Everyone has heard some sort of immigration story or has one to tell. And tell them, they did. It seems that being married might make it easier for him to get a visa. My second visit to Ghana was to get married. Prior to this, Abusua had started calling me "wife." I thought it was a little strange, but also kind of sweet. Come to find out, according to Ghanain law, we were already married. During one video call, my family, including my mother, were in the room. Abusua asked my mother if she approved of our relationship, and she answered, "Yes." In Ghana, an uncle is more important to a person than their own father is. Abusua's father is deceased, but his oldest uncle had also given consent. Under Ghanaian law, we were now married. (I did my own research, and it's true.) We had a civil service just like our marriages, and we also had a service in his village. The picture shows me in my wedding gown with Abusua's sister, Anna, beside me and his son, Abusua Jr., by her. The others are friends and village chiefs.

Once home, we completed and submitted the immigration paperwork for a spouse. We sent it all in and received an email saying that it was received and approved to that point. We then had to wait for another interview. At no time, does one actually speak to a person in immigration. They do not make that possible. If one inquires through email, one receives the same message that was sent the last time, and one is assured that we are in the queue and at some point will have an interview. They will notify us by email.

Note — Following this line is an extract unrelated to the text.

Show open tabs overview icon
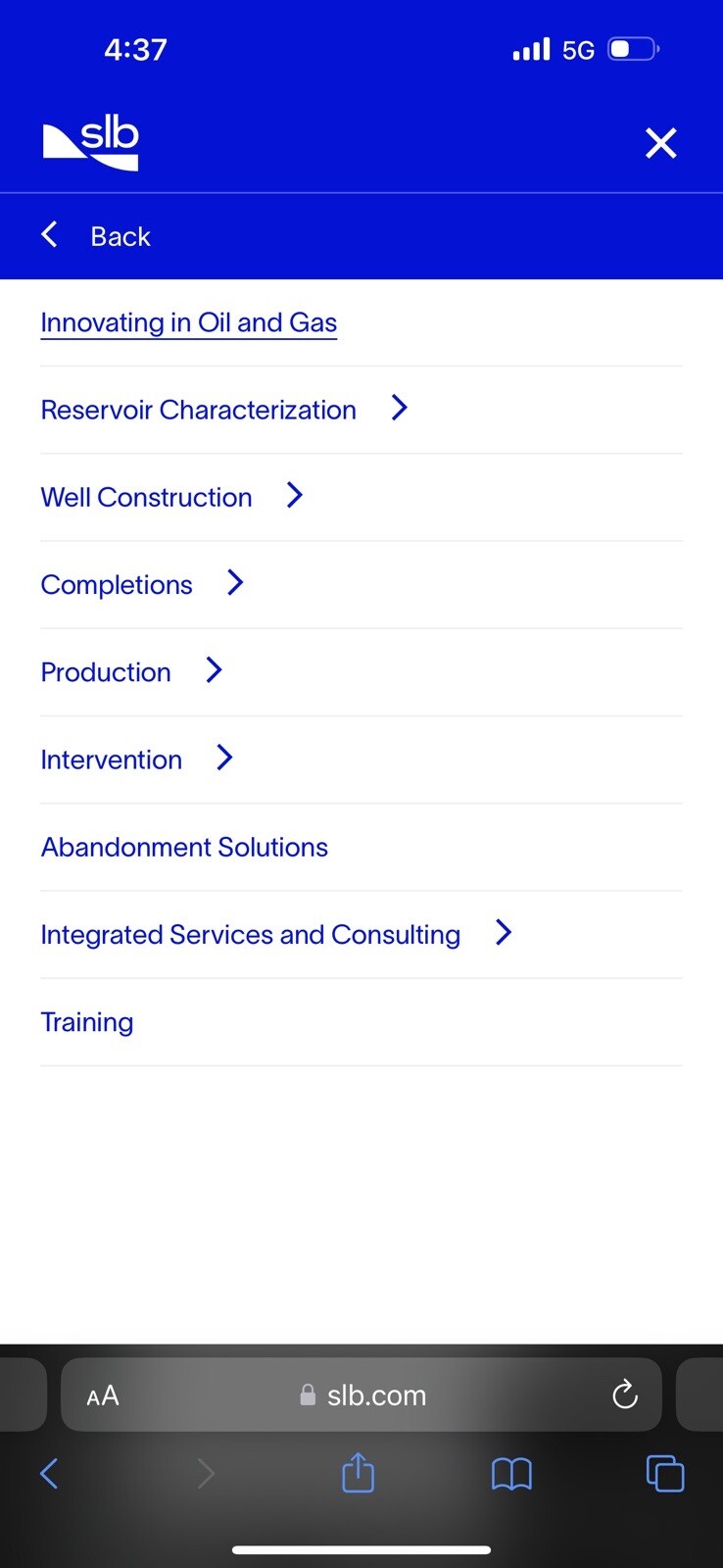The height and width of the screenshot is (1568, 723). pos(665,1473)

Enter COVID. No immigration. No travel. Just, "No." This also pushed back our place in the mysterious "queue" behind all those who were in front of us before the pandemic.

In March of this year, I was finally able to travel, and after almost three years without seeing each other, we got to spend three weeks together. It was glorious. Leaving was so very hard. (If you would like to see pictures of our time together, please go to my Facebook page which is public and scroll down a short way. I don't post that often. You can't miss Abusua's smile in my profile picture.)

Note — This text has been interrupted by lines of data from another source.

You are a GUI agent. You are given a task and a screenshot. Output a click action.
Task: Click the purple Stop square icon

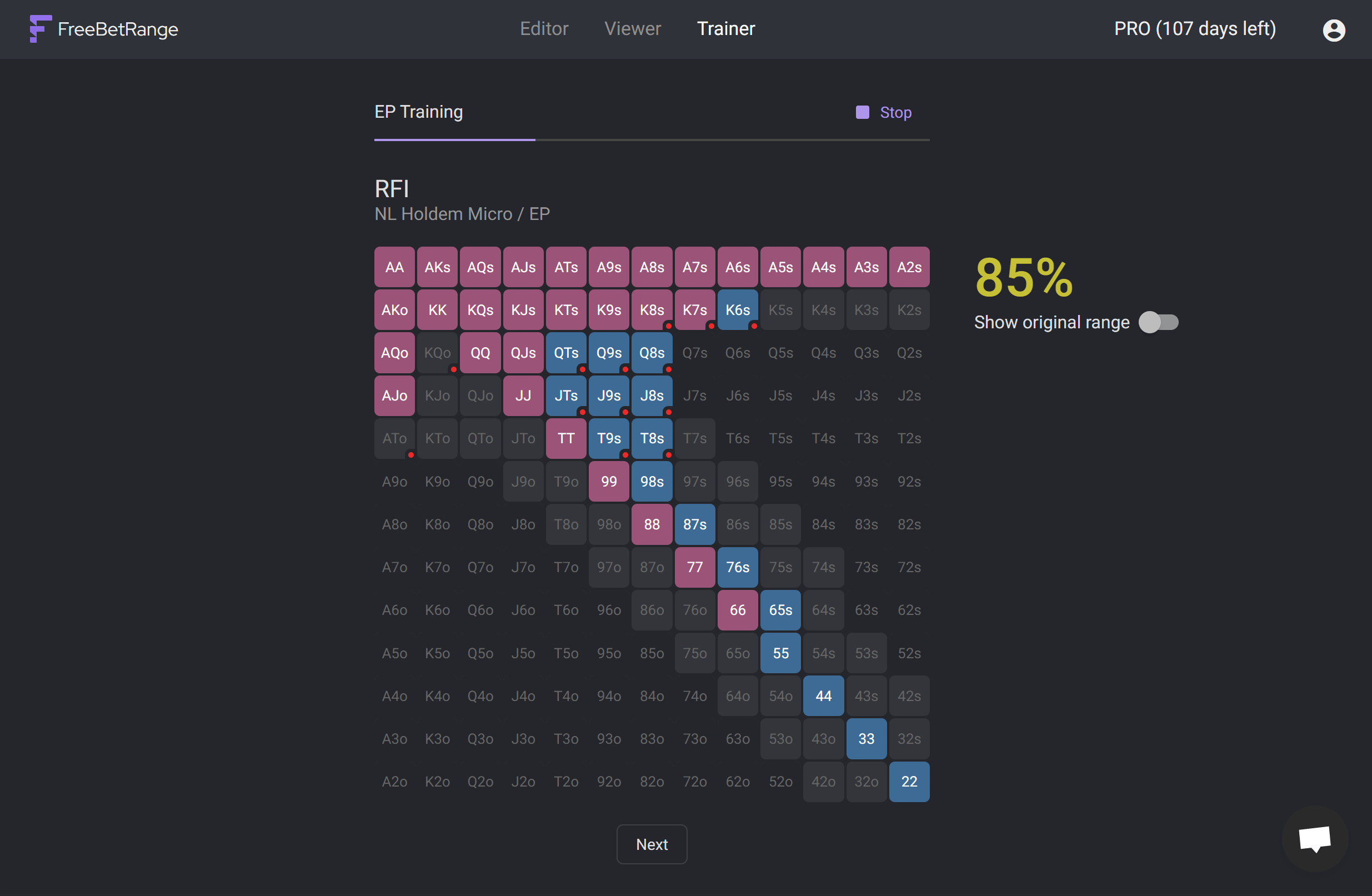(862, 112)
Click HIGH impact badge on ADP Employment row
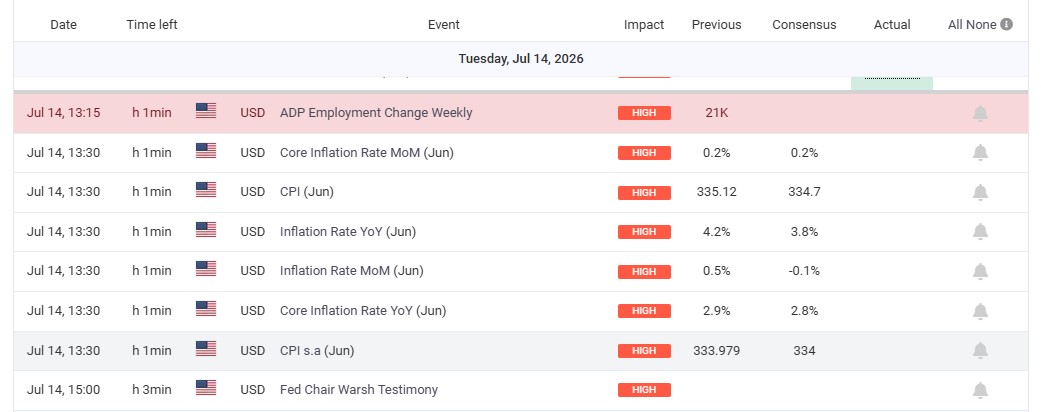 [644, 113]
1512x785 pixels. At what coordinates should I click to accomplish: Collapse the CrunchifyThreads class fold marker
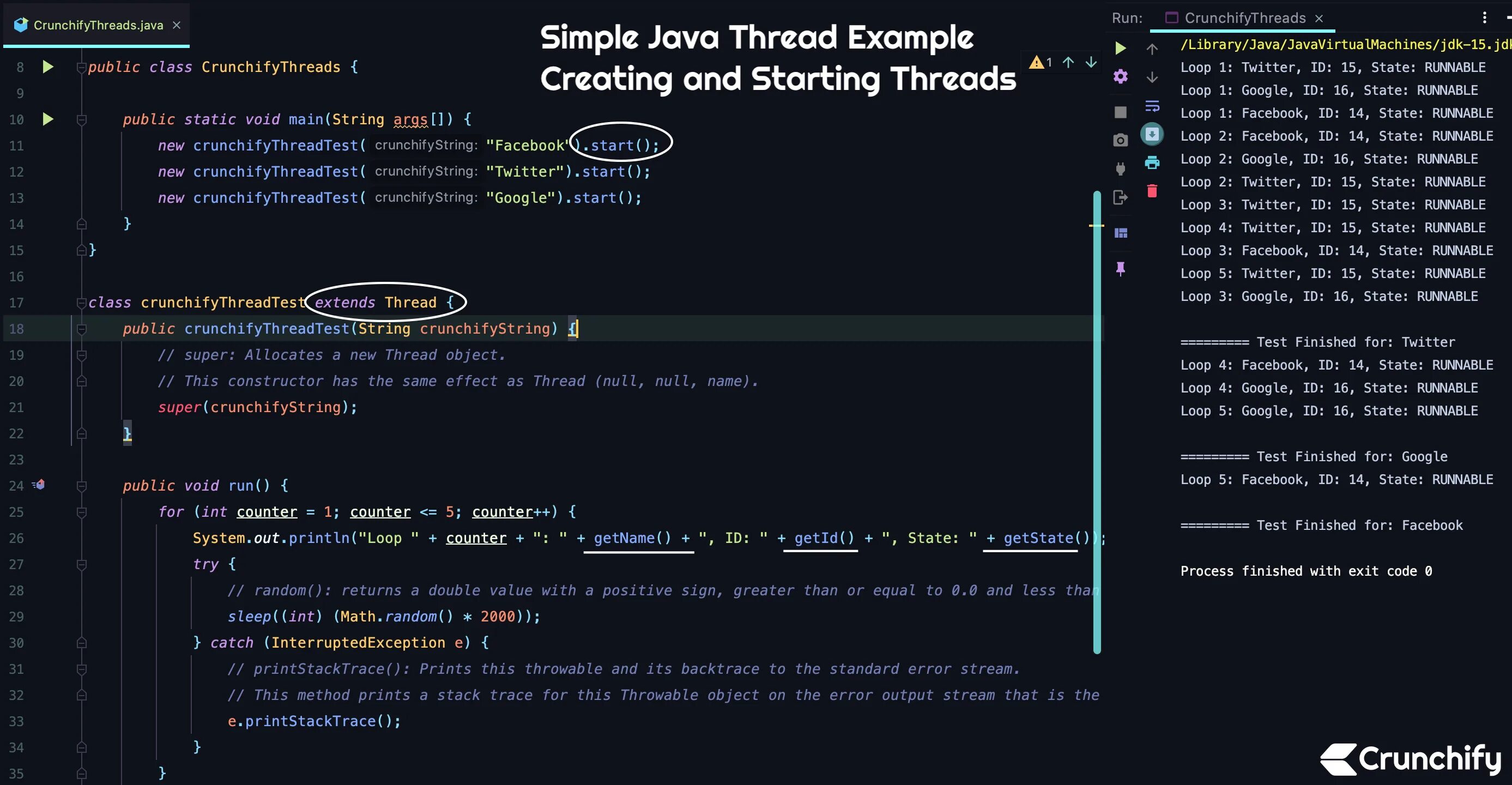tap(82, 68)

And so we wait. Not especially patiently. Yes, I have contacted my Senator. So far, we have seen no results. And no, we won't just have him fly to Mexico and cross the border.

We do appreciate your prayers in our behalf.

Disclaimer: Abusua and I will continue to trust in the Lord's timing to bring us together.

Update: Abusua arrived in the US on May 2, 2023. At present, he is in Connecticut which is a long story I may tell at another time.